- **Task objective**:
Please copy out, word for word, the items below, starting at the line that contains "The image size" and ending with the final item.

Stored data
Start of Block

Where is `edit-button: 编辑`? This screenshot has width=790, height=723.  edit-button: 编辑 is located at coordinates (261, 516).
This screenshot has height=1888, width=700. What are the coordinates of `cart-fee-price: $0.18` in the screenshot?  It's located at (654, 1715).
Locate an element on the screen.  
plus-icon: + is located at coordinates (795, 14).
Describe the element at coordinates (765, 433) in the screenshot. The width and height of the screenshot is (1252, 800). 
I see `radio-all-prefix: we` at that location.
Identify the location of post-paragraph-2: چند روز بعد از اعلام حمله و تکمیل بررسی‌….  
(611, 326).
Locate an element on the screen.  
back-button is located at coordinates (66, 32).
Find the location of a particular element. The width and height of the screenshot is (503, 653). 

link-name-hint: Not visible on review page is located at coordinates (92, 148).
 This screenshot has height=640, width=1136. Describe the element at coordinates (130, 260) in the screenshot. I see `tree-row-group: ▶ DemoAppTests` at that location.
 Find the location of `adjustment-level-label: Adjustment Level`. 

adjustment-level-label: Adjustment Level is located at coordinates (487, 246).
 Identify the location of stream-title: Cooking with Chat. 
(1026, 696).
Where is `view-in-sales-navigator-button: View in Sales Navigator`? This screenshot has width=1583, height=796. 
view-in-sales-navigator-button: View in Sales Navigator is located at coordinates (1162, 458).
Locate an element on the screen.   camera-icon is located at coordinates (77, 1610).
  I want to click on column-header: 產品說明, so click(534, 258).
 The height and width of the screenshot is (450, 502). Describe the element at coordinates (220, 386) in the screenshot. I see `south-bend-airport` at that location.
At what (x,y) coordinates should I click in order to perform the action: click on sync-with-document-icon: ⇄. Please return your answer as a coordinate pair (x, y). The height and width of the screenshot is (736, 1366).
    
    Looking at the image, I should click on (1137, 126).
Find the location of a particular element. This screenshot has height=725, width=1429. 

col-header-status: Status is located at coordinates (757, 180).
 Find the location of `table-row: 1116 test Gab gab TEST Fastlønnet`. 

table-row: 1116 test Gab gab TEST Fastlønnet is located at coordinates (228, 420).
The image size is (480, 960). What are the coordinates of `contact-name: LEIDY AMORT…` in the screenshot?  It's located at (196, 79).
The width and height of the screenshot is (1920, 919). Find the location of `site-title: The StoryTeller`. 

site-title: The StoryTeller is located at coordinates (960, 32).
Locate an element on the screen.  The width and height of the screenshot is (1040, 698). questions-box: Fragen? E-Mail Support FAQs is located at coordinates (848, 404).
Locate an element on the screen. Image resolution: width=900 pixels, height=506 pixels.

End of Block

- **Solution for this exercise**:
The image size is (480, 960). What are the coordinates of `contact-name: LEIDY AMORT…` in the screenshot?  It's located at (196, 79).
The width and height of the screenshot is (1920, 919). Find the location of `site-title: The StoryTeller`. 

site-title: The StoryTeller is located at coordinates (960, 32).
Locate an element on the screen.  The width and height of the screenshot is (1040, 698). questions-box: Fragen? E-Mail Support FAQs is located at coordinates (848, 404).
Locate an element on the screen. Image resolution: width=900 pixels, height=506 pixels.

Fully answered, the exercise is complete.